Work request - A faithful copy without images is required: write out all the records exactly.

── Supplied material

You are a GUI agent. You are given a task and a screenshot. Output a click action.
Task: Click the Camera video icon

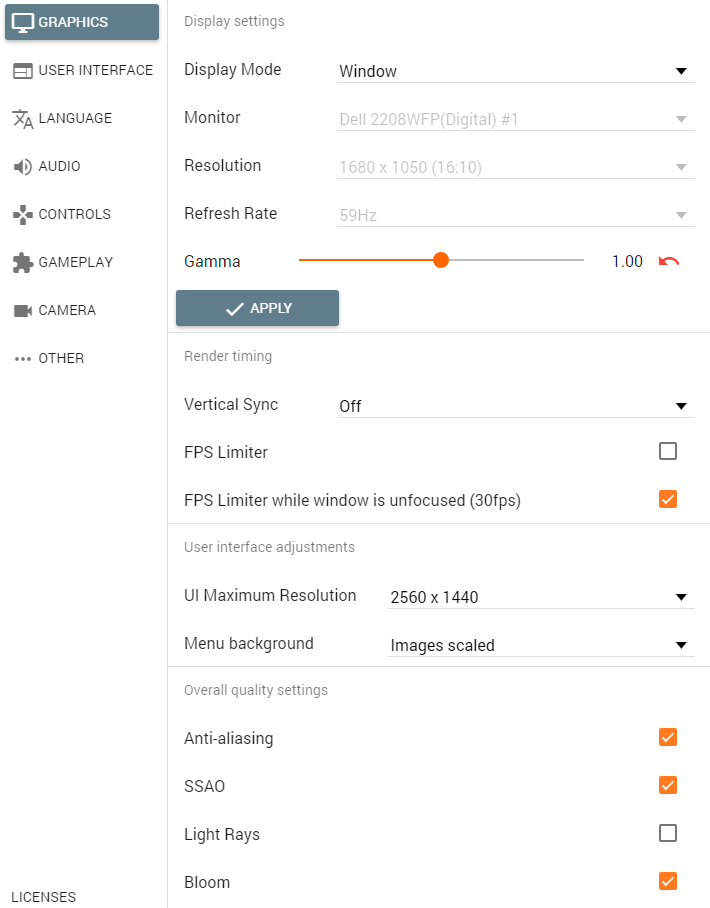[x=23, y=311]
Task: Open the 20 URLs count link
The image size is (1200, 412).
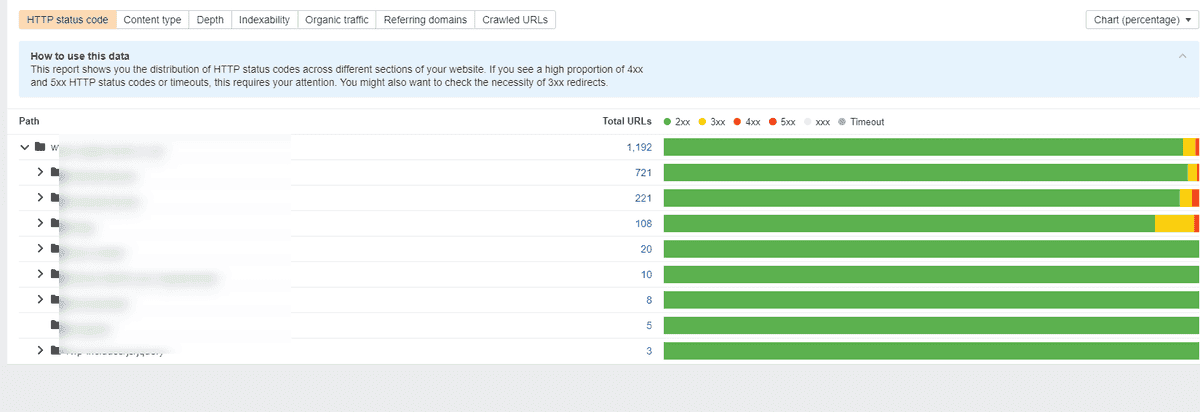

────

Answer box -
You are a GUI agent. You are given a task and a screenshot. Output a click action.
Task: Click the Camera video icon

[x=23, y=311]
Task: Open the 20 URLs count link
The image size is (1200, 412).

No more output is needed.